Transcribe exactly the line that contains "Doge’s Palace (487, 1423)" and all lines following it to the end of the material below; omit everything else.

╔══

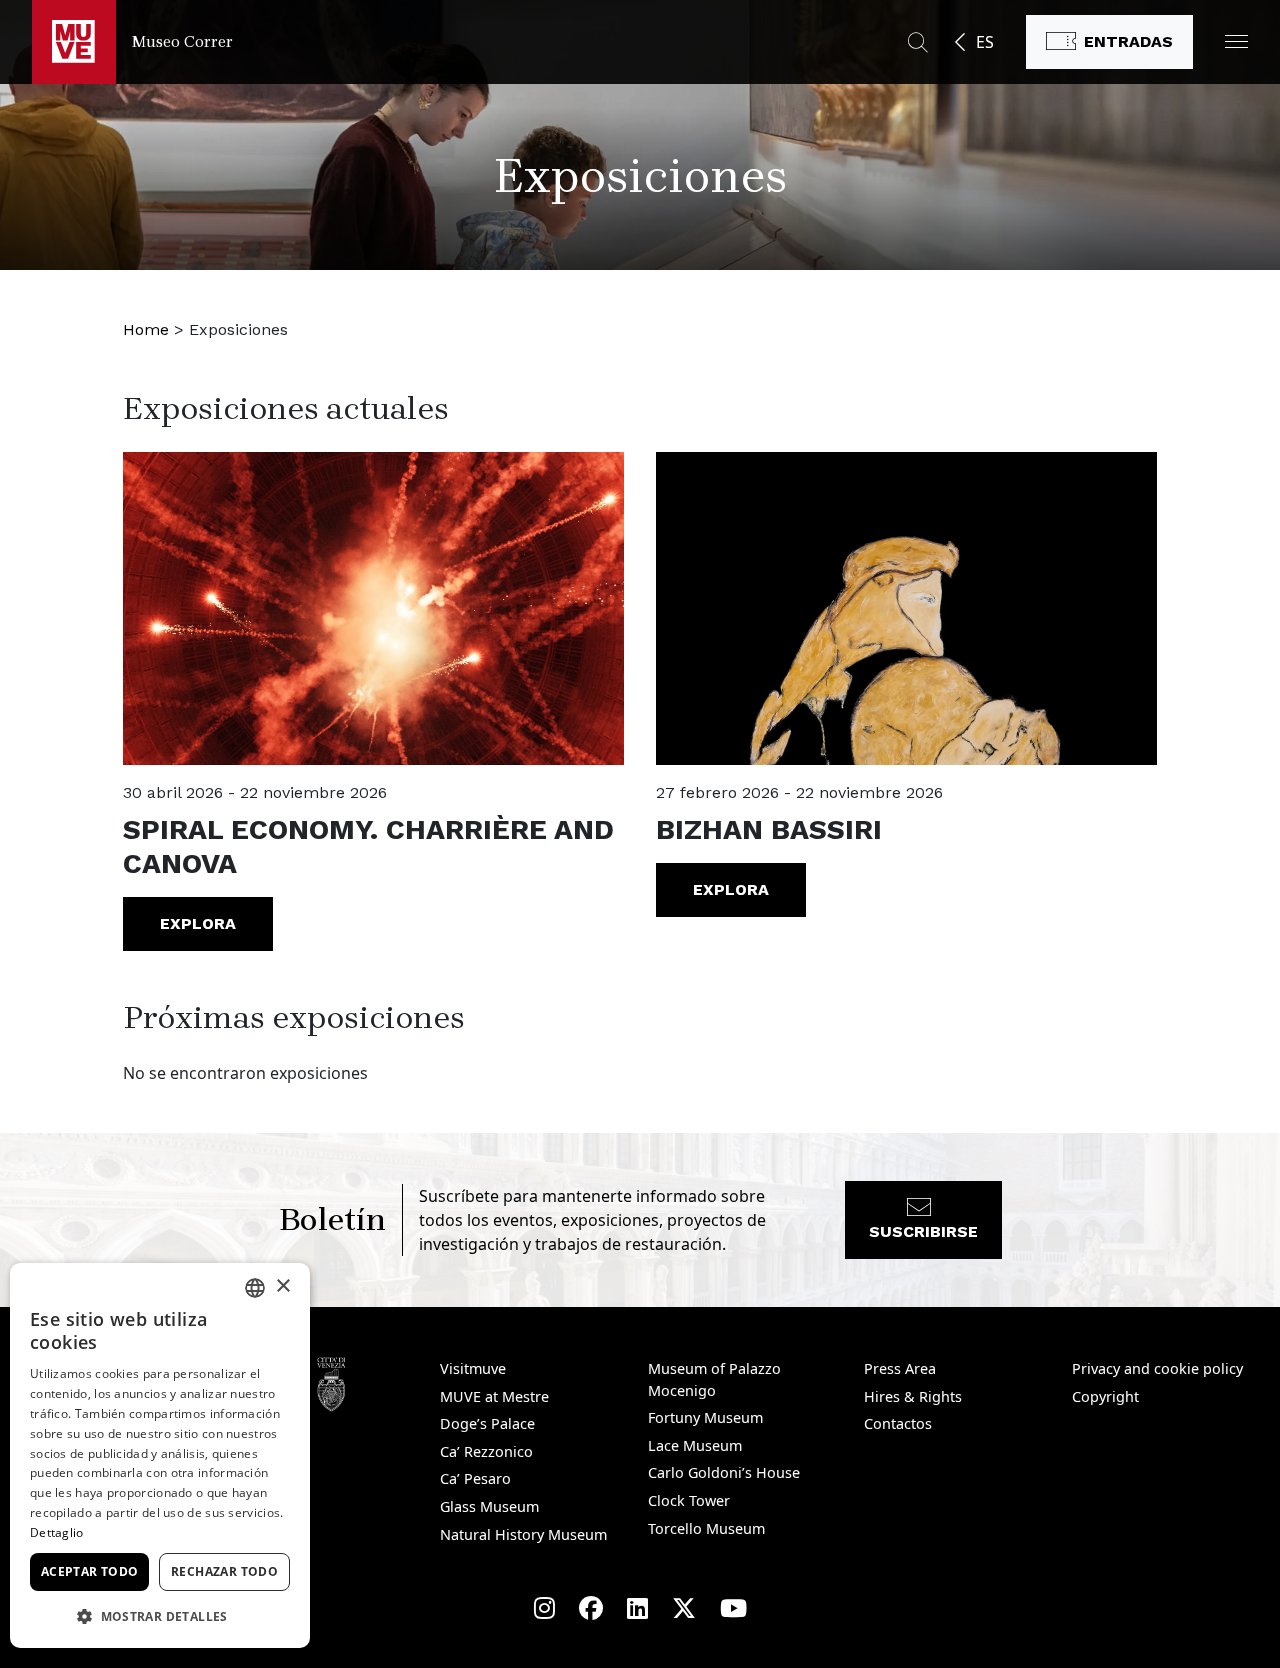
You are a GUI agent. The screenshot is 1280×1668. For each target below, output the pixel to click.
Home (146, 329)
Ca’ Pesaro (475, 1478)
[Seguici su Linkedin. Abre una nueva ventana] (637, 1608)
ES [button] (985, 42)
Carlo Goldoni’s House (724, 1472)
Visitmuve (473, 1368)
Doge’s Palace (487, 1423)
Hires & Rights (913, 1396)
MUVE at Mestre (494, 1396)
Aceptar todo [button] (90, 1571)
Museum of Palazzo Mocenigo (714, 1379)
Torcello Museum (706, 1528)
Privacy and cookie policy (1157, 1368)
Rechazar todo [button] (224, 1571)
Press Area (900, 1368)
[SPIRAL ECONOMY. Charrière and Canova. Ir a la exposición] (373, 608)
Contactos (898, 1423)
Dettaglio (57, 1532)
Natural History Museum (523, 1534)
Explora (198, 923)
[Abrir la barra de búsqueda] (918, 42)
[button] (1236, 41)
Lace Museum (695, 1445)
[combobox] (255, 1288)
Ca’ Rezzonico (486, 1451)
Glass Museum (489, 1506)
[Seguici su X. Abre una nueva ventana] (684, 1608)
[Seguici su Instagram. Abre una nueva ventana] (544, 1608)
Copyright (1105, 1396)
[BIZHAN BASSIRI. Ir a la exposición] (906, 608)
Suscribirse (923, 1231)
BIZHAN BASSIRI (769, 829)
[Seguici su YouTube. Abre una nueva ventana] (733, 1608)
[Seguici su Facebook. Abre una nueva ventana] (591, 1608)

╚══

**EXERCISE RESPONSE**
Doge’s Palace (487, 1423)
Hires & Rights (913, 1396)
MUVE at Mestre (494, 1396)
Aceptar todo [button] (90, 1571)
Museum of Palazzo Mocenigo (714, 1379)
Torcello Museum (706, 1528)
Privacy and cookie policy (1157, 1368)
Rechazar todo [button] (224, 1571)
Press Area (900, 1368)
[SPIRAL ECONOMY. Charrière and Canova. Ir a la exposición] (373, 608)
Contactos (898, 1423)
Dettaglio (57, 1532)
Natural History Museum (523, 1534)
Explora (198, 923)
[Abrir la barra de búsqueda] (918, 42)
[button] (1236, 41)
Lace Museum (695, 1445)
[combobox] (255, 1288)
Ca’ Rezzonico (486, 1451)
Glass Museum (489, 1506)
[Seguici su X. Abre una nueva ventana] (684, 1608)
[Seguici su Instagram. Abre una nueva ventana] (544, 1608)
Copyright (1105, 1396)
[BIZHAN BASSIRI. Ir a la exposición] (906, 608)
Suscribirse (923, 1231)
BIZHAN BASSIRI (769, 829)
[Seguici su YouTube. Abre una nueva ventana] (733, 1608)
[Seguici su Facebook. Abre una nueva ventana] (591, 1608)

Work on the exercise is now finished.